Like me, Elizabeth Goodweather is a transplant who put down roots that
grew deep and took nourishment from an adopted home. We may be
Florida people but at least we saw the error of our ways and moved to
the mountains where we learned to raise tobacco, plow with mules, milk
cows and butcher pigs. We got to know our older neighbors and tried to
learn from them, to work with them. Rather than sealing ourselves away
in an exclusive compound comprised of other newcomers, we tried to make
a place for ourselves within the existing community.And how much there
was to learn from that community! Those folks who had lived for generations
on and with and by the land had a wisdom that couldn’t be found
in books. They were attuned to the weather, the seasons, the phases
of the moon in a way that seemed almost uncanny to someone like me who’d
grown up in suburbia where central heating and air conditioning made
weather almost irrelevant and the moon was only occasionally glimpsed
through a web of power lines and television antennas.
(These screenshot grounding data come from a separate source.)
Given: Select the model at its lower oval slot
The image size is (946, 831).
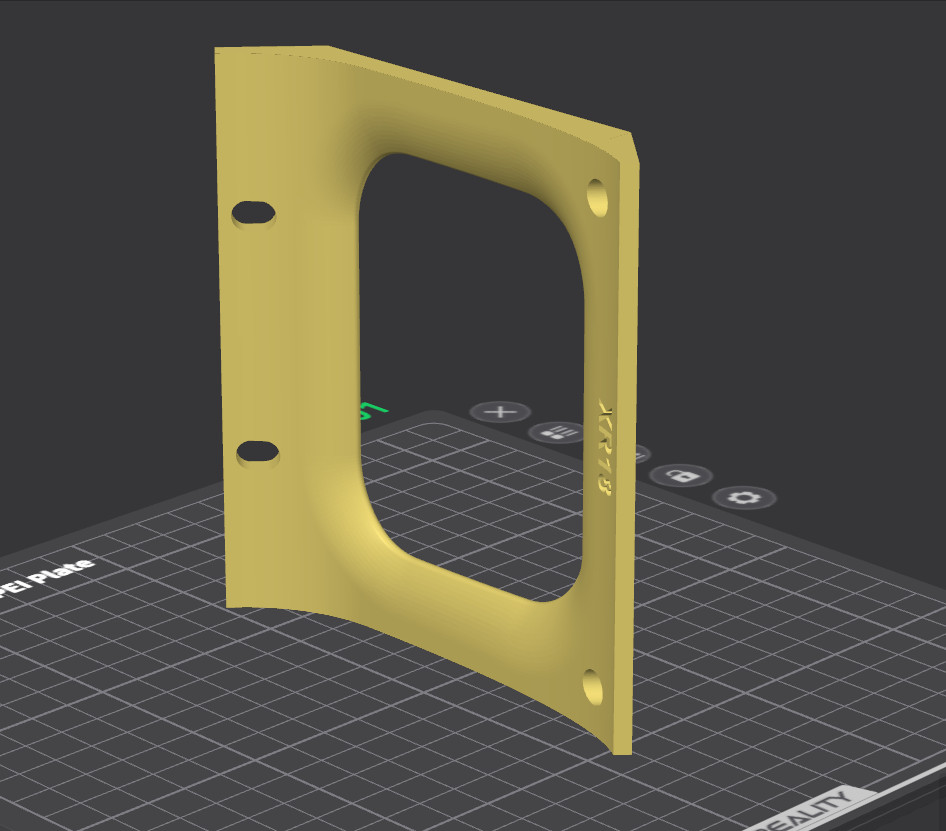Looking at the screenshot, I should tap(258, 452).
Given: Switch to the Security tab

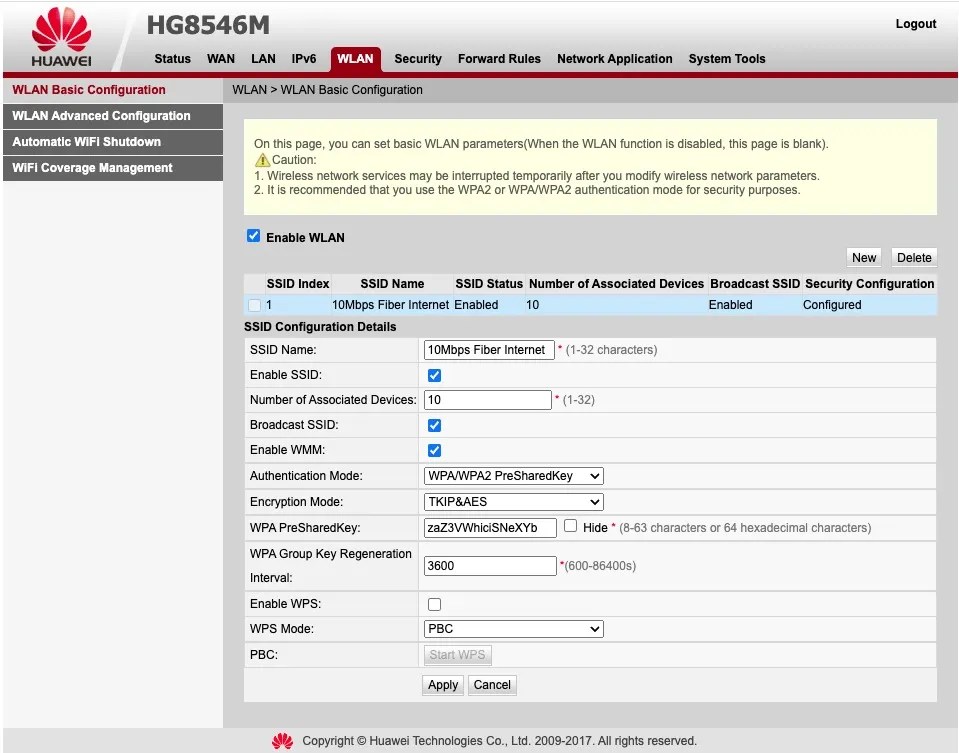Looking at the screenshot, I should point(418,59).
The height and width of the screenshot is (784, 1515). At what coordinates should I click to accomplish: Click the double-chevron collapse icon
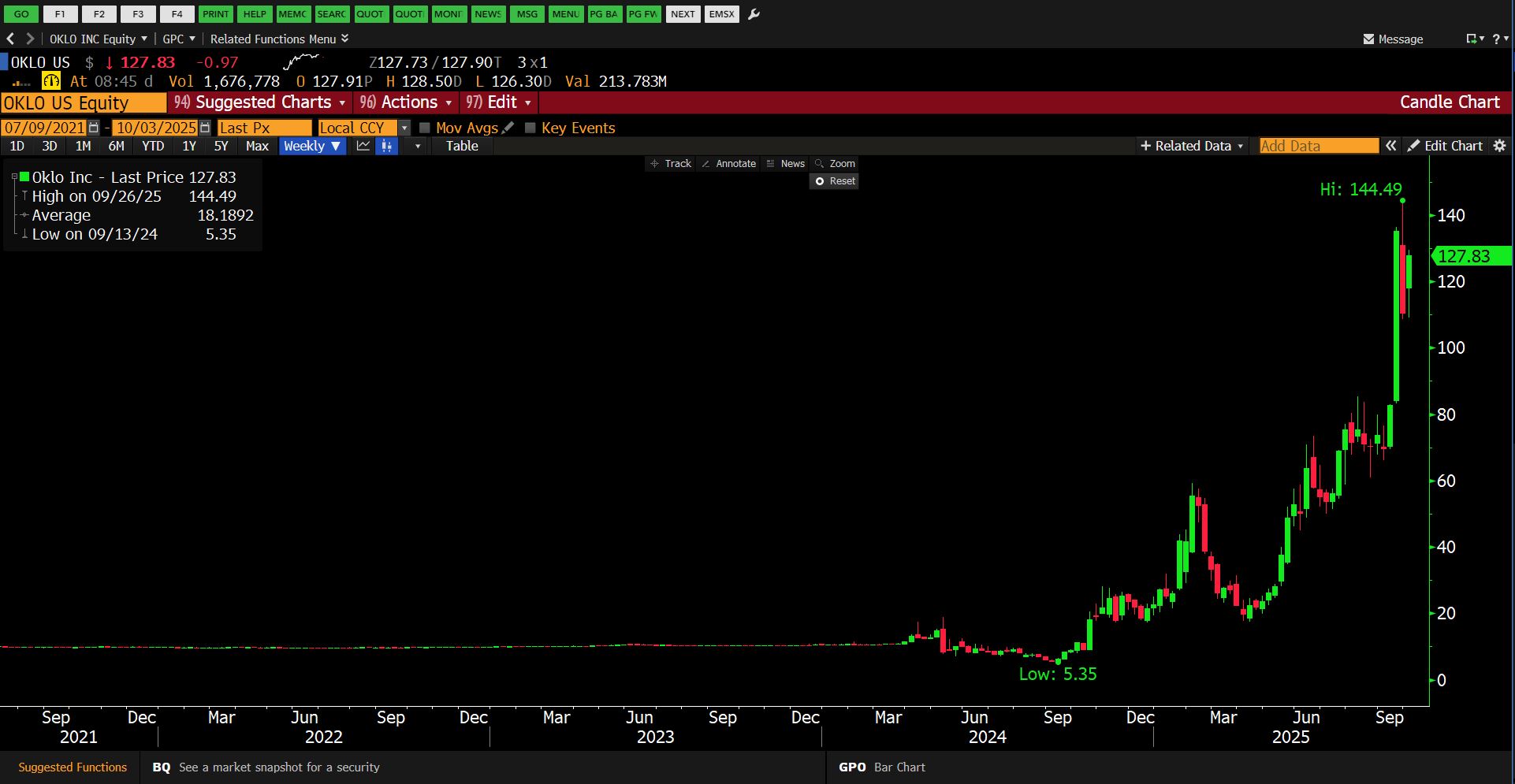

Like the song catchers who once roamed these mountains, writing
down the old ballads and recording the old tunes, I listened and learned
and remembered and jotted down some of the wonderful things I saw. And
when the day came that I began to write a novel, there was all this material
just begging to be used. My books are, in a way, a love song to Madison
County in which I write about a world that is fast slipping away. My
husband and I were fortunate to have moved to our farm at a time when
many people were still living as they had in the early years of the century,
when there was no television, no internet, no cell phones. Instead, conversation,
story-telling, and home made music on the front porch were the entertainment.
These people are the backbone of my stories and readers write from all
over to say that they are reminded of their aunt, their granny, their
great uncle, their childhood.
But I have to write about the changes too – the new people of all
sorts who are moving to the area. Elizabeth’s Marshall County is
a world full of change, where the old rubs up against the new. Like our
own, Elizabeth's world is seeing an influx, for good or bad, of all sorts
of pilgrims from all sorts of places – Florida people looking
for cooler summers, Northerners looking for warmer winters, earnest organic
farmers, telecommuters with jobs in far off cities, artists and artisans,
New Age seekers, Latin American laborers, all adding spice and savor
to what was once a dish with only one ingredient.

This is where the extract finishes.